> [PROBLEM STATEMENT]
Set out the records again, keeping every word as it is.

> [Source data]
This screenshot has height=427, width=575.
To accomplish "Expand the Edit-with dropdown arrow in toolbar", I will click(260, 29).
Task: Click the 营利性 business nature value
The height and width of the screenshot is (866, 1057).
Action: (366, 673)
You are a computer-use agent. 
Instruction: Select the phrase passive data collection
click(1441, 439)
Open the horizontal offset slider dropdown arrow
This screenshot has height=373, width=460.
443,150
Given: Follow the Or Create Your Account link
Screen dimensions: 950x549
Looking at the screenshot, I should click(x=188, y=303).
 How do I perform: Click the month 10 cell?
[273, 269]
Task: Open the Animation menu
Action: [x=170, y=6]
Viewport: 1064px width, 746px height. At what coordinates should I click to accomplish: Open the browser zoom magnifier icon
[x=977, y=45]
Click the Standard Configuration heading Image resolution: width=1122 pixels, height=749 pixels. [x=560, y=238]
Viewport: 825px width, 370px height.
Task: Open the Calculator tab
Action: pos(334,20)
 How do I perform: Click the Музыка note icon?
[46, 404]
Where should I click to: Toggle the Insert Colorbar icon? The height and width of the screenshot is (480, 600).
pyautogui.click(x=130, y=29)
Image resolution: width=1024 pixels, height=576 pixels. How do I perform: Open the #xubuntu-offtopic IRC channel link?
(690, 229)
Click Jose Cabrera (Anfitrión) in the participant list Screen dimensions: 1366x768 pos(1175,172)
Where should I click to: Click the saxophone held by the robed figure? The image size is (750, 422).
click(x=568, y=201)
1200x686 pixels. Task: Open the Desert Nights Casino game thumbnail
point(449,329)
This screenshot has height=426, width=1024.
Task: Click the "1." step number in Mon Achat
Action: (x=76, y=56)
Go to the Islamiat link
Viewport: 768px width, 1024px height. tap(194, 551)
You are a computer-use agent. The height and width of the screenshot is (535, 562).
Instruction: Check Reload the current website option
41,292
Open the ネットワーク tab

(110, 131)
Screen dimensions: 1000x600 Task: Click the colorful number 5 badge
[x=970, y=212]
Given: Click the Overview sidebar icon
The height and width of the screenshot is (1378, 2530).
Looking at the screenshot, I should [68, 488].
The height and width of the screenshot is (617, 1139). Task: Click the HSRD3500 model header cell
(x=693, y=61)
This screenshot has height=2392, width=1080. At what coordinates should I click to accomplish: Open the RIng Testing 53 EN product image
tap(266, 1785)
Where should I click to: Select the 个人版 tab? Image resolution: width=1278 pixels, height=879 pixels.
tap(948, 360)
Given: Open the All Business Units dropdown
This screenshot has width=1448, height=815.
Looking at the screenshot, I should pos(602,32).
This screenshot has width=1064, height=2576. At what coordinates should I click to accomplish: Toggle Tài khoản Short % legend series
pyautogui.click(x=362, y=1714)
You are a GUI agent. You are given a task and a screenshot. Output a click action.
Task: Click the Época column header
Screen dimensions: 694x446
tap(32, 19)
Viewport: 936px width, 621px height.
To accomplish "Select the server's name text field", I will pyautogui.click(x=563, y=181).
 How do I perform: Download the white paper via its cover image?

> [FINAL ANSWER]
This screenshot has height=427, width=575.
To accomplish "Expand the Edit-with dropdown arrow in toolbar", I will click(260, 29).
Task: Click the 营利性 business nature value
The height and width of the screenshot is (866, 1057).
Action: (366, 673)
You are a computer-use agent. 
Instruction: Select the phrase passive data collection
click(1441, 439)
Open the horizontal offset slider dropdown arrow
This screenshot has height=373, width=460.
443,150
Given: Follow the Or Create Your Account link
Screen dimensions: 950x549
Looking at the screenshot, I should click(x=188, y=303).
 How do I perform: Click the month 10 cell?
[273, 269]
Task: Open the Animation menu
Action: [x=170, y=6]
Viewport: 1064px width, 746px height. At what coordinates should I click to accomplish: Open the browser zoom magnifier icon
[x=977, y=45]
Click the Standard Configuration heading Image resolution: width=1122 pixels, height=749 pixels. [x=560, y=238]
Viewport: 825px width, 370px height.
Task: Open the Calculator tab
Action: pos(334,20)
 How do I perform: Click the Музыка note icon?
[46, 404]
Where should I click to: Toggle the Insert Colorbar icon? The height and width of the screenshot is (480, 600).
pyautogui.click(x=130, y=29)
Image resolution: width=1024 pixels, height=576 pixels. How do I perform: Open the #xubuntu-offtopic IRC channel link?
(690, 229)
Click Jose Cabrera (Anfitrión) in the participant list Screen dimensions: 1366x768 pos(1175,172)
Where should I click to: Click the saxophone held by the robed figure? The image size is (750, 422).
click(x=568, y=201)
1200x686 pixels. Task: Open the Desert Nights Casino game thumbnail
point(449,329)
This screenshot has height=426, width=1024.
Task: Click the "1." step number in Mon Achat
Action: (x=76, y=56)
Go to the Islamiat link
Viewport: 768px width, 1024px height. tap(194, 551)
You are a computer-use agent. The height and width of the screenshot is (535, 562).
Instruction: Check Reload the current website option
41,292
Open the ネットワーク tab

(110, 131)
Screen dimensions: 1000x600 Task: Click the colorful number 5 badge
[x=970, y=212]
Given: Click the Overview sidebar icon
The height and width of the screenshot is (1378, 2530).
Looking at the screenshot, I should [68, 488].
The height and width of the screenshot is (617, 1139). Task: Click the HSRD3500 model header cell
(x=693, y=61)
This screenshot has height=2392, width=1080. At what coordinates should I click to accomplish: Open the RIng Testing 53 EN product image
tap(266, 1785)
Where should I click to: Select the 个人版 tab? Image resolution: width=1278 pixels, height=879 pixels.
tap(948, 360)
Given: Open the All Business Units dropdown
This screenshot has width=1448, height=815.
Looking at the screenshot, I should pos(602,32).
This screenshot has width=1064, height=2576. At what coordinates should I click to accomplish: Toggle Tài khoản Short % legend series
pyautogui.click(x=362, y=1714)
You are a GUI agent. You are given a task and a screenshot. Output a click action.
Task: Click the Época column header
Screen dimensions: 694x446
tap(32, 19)
Viewport: 936px width, 621px height.
To accomplish "Select the server's name text field", I will pyautogui.click(x=563, y=181).
 How do I perform: Download the white paper via its cover image?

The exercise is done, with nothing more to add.